We can think of the LFSR as utilizing the following equation:
$x_n = \sum_{i=1}^M a_i x_{n-i} (mod 2)$
Because it's an order 4 maximal LFSR, we know that $M = 4 \implies i = 1,4$
So, essentially, we have a logical XOR statement of $x_n = x_{n-1} \oplus x_{n-4}$.
I used a seed value of "1111" which gives us the following:
| step | $x_n$ | $x_{n-1}$ | $x_{n-2}$ | $x_{n-3}$ | $x_{n-4}$ |
|---|---|---|---|---|---|
| 0 | 0 | 1 | 1 | 1 | 1 |
| 1 | 1 | 0 | 1 | 1 | 1 |
| 2 | 0 | 1 | 0 | 1 | 1 |
| 3 | 1 | 0 | 1 | 0 | 1 |
| 4 | 1 | 1 | 0 | 1 | 0 |
| 5 | 0 | 1 | 1 | 0 | 1 |
| 6 | 0 | 0 | 1 | 1 | 0 |
| 7 | 1 | 0 | 0 | 1 | 1 |
| 8 | 0 | 1 | 0 | 0 | 1 |
| 9 | 0 | 0 | 1 | 0 | 0 |
| 10 | 0 | 0 | 0 | 1 | 0 |
| 11 | 1 | 0 | 0 | 0 | 1 |
| 12 | 1 | 1 | 0 | 0 | 0 |
| 13 | 1 | 1 | 1 | 0 | 0 |
| 14 | 1 | 1 | 1 | 1 | 0 |
| 15 | 0 | 1 | 1 | 1 | 1 |
(b) If an LFSR has a clock rate of 1 GHz, how long must the register be for the time between repeats to be the age of the universe (∼ $10^{10}$ years)?

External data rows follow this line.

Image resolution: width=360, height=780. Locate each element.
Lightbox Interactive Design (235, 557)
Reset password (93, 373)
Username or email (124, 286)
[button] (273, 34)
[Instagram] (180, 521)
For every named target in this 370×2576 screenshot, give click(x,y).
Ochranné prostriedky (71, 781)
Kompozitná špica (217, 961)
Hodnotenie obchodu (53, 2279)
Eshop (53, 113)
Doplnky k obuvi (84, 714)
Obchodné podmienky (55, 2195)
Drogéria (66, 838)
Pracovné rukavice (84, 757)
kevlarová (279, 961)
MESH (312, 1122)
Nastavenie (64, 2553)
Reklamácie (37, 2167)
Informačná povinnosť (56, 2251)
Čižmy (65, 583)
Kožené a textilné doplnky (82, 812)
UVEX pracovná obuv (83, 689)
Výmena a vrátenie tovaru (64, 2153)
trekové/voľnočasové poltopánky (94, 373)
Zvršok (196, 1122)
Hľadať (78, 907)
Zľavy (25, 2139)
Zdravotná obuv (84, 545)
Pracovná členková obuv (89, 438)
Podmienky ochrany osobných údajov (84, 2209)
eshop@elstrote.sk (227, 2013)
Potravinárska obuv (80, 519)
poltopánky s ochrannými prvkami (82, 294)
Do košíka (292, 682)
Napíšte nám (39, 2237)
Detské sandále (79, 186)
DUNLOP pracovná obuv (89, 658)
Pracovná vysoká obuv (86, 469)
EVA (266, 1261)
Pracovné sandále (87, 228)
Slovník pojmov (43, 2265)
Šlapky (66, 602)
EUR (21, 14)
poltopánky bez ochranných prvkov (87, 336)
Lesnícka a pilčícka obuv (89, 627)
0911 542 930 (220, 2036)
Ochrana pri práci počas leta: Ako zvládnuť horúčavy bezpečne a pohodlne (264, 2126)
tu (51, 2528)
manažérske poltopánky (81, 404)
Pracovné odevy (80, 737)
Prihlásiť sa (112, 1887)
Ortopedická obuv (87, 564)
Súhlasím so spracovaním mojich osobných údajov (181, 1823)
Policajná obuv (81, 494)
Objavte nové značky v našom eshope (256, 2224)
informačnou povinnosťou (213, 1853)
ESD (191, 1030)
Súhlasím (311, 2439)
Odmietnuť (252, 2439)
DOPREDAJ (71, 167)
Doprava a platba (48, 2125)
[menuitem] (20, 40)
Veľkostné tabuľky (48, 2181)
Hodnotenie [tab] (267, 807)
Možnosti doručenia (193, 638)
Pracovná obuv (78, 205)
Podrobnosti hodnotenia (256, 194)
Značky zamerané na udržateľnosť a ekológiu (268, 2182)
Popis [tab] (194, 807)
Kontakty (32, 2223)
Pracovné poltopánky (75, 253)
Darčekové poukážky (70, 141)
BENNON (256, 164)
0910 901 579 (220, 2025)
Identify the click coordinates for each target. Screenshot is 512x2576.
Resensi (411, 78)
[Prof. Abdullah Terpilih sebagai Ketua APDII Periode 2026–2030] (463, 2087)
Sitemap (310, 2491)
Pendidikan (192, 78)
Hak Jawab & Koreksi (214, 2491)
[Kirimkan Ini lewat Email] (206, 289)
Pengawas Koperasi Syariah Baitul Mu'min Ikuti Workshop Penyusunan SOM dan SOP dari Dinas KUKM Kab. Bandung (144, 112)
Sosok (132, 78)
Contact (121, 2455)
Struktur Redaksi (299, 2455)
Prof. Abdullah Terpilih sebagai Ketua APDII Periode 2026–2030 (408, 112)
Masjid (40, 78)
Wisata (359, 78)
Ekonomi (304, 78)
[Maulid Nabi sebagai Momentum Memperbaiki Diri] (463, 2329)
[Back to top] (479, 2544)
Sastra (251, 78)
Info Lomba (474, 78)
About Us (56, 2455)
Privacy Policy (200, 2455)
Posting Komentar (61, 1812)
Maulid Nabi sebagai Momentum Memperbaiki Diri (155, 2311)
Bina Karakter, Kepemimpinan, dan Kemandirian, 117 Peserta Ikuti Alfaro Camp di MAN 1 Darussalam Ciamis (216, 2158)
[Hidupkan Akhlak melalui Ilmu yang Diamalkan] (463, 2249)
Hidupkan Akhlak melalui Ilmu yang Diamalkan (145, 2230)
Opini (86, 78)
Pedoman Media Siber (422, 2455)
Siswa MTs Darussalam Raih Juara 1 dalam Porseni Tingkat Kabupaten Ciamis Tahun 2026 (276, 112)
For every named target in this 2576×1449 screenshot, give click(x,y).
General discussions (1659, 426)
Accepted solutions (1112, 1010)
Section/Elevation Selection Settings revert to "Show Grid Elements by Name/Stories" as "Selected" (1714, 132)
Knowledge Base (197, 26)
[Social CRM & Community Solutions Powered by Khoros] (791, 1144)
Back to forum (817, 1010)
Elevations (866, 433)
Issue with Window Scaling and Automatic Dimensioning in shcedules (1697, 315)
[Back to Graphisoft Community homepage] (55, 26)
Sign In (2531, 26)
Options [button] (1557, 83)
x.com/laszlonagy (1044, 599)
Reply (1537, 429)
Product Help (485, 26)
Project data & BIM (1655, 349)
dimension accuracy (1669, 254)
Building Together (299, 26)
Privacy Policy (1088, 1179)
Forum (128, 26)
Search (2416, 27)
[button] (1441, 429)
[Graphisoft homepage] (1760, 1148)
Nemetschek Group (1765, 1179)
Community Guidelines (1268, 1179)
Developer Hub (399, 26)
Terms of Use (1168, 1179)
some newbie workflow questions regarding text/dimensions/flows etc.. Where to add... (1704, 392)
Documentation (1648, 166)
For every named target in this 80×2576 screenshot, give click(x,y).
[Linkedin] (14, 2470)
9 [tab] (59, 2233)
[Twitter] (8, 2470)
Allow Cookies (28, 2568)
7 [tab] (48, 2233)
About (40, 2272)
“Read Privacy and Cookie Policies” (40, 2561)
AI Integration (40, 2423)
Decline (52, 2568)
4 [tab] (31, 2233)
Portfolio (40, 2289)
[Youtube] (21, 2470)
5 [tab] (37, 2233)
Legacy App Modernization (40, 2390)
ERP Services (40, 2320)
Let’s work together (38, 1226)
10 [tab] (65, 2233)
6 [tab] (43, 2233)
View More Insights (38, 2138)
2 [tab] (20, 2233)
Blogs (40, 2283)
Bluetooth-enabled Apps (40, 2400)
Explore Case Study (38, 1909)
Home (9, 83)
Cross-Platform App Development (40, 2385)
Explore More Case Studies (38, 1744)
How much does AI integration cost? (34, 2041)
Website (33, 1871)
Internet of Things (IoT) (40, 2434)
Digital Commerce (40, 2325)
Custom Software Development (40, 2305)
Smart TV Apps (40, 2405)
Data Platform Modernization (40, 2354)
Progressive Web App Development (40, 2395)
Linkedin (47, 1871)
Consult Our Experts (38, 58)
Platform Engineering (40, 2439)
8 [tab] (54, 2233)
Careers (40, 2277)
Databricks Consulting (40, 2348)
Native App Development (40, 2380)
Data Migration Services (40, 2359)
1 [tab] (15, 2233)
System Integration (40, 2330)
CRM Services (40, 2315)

The number of distinct patterns is $2^N - 1$ where $N$ is the number of bits in the register. We'll use $f$ to signify the clock rate frequency, and $t$ to be time. We get the following equation:
$\frac{(2^N - 1)}{f} = t \implies N = log_2(ft + 1)$
$10^{10} \ \text{years}$ is equivalent to $10^{10} \times 365.2425 \times 24 \times 60 \times 60 = 315569520000000000 \ \text{seconds}$.
$N = log_2(31556952 \times 10^{10} \times 10^9) \approx 88 \ \text{bits}$
(6.4)¶
(a) Use a Fourier transform to solve the diffusion equation (6.57) (assume that the initial condition is a normalized delta function at the origin).
Equation (6.57):
$\frac{\partial p}{\partial t} = \frac{\langle \delta^2 \rangle}{2 \tau} \frac{\partial^2 p}{\partial x^2} \equiv D$
The spatial Fourier transform pair is:
$F(k,t) = \int_{-\infty}^{\infty} e^{ikx} f(x,t) dx$
$f(x,t) = \frac{1}{2 \pi} \int_{-\infty}^{\infty} e^{-ikx} F(k,t) dk$
We will substitute this into the diffusion equation, which gives us
$\frac{1}{2 \pi} \int_{-\infty}^{\infty} e^{-ikx} [\frac{\partial F}{\partial t} + k^2 DF] dk = 0$
Which results in
$\frac{dF}{dt} + k^2 DF = 0$
We solve this to find $F = Ae^{-k^2 Dt}$. The inverse transform of $F$ is
$f = A'e^{-x^2/2\sigma^2} = A'e^{-x^2/4Dt}$
After comparing to a normalized Gaussian equation, we see our solution is
$f = \frac{1}{\sqrt{4 \pi Dt}} e^{-x^2/4Dt}$
(b) What is the variance as a function of time?
We can find this from part (a): $\sigma^2 = 2Dt$
(c) How is the diffusion coefficient for Brownian motion related to the viscosity of a fluid?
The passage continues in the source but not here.